Looppanel and Meetily are both AI meeting assistants for recording, transcription, and summaries, compared here on pricing, features, and workflow fit. Looppanel: AI research assistant that records, transcribes and auto-notes user interviews and calls, then organizes insights in a research repository. Meetily: Open-source, privacy-first AI meeting assistant that records, transcribes, and summarizes meetings entirely on your own device. They overlap on ai-meeting-assistants, so the right pick depends on team size, budget, and which meeting workflows you automate.
For ai-meeting-assistants workflows, shortlist Looppanel when transcribing and auto-noting user interviews and usability tests matters most, and Meetily when privacy-conscious teams that need meeting notes without sending audio to the cloud matters most. Both record across Zoom, Google Meet, and Microsoft Teams; trial each on real meetings before committing.
AI research assistant that records, transcribes and auto-notes user interviews and calls, then organizes insights in a research repository.
AI-assisted tagging based on discussion guides and emerging themesAI note-taker that records and auto-generates notes from interviews and callsAI thematic analysis to surface patterns across conversations
Open-source, privacy-first AI meeting assistant that records, transcribes, and summarizes meetings entirely on your own device.
AI summaries highlighting key decisions and action itemsBot-free capture via system audio (no visible meeting participant)Customizable summary templates and Markdown export
Looppanel is a free tier with paid upgrades (freemium); Meetily is a free tier with paid upgrades (freemium).

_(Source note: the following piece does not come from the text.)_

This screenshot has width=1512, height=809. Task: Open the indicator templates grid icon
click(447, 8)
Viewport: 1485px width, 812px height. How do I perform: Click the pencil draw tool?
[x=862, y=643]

Always confirm current pricing on each vendor's site before buying.
AI note-taker that records and auto-generates notes from interviews and calls
Local, on-device recording, transcription, and summarization
Standout feature
Transcription with support for multiple languages
Bot-free capture via system audio (no visible meeting participant)
Team usage
AI thematic analysis to surface patterns across conversations
Works across Google Meet, Zoom, Microsoft Teams, Discord, and in-person meetings
Integrations
AI-assisted tagging based on discussion guides and emerging themes
AI summaries highlighting key decisions and action items
Languages & capture
Sentiment analysis and automatic highlighting of key moments
Customizable summary templates and Markdown export
Best-fit workflow
Shareable video clips and traceable links back to source recordings
Open-source (MIT licensed) with self-hosting option
Best for
Looppanel
Choose Looppanel if you need transcribing and auto-noting user interviews and usability tests — strengths include purpose-built for interview transcription plus downstream qualitative analysis.
Meetily
Choose Meetily if you need privacy-conscious teams that need meeting notes without sending audio to the cloud — strengths include strong privacy posture since audio and processing stay on the user's device.
Pros & cons
Looppanel
+ Purpose-built for interview transcription plus downstream qualitative analysis
+ Keeps notes traceable to the original recording for transparency
- Specialized for user/UX research rather than general business meetings
Meetily
+ Strong privacy posture since audio and processing stay on the user's device
+ Open-source and self-hostable for full control
- Local processing depends on the user's own hardware for performance
FAQ
Is Looppanel or Meetily better for AI meeting notes?
It depends on your workflow. Looppanel is strong for transcribing and auto-noting user interviews and usability tests, while Meetily is strong for privacy-conscious teams that need meeting notes without sending audio to the cloud. Both transcribe and summarize meetings.
How do Looppanel and Meetily compare on price?
Looppanel is a free tier with paid upgrades and Meetily is a free tier with paid upgrades. Check each vendor's pricing page for the latest plans and free-tier limits.
Can I use both Looppanel and Meetily?
Yes. Many teams run more than one meeting assistant when the workflows are complementary and the budget is justified.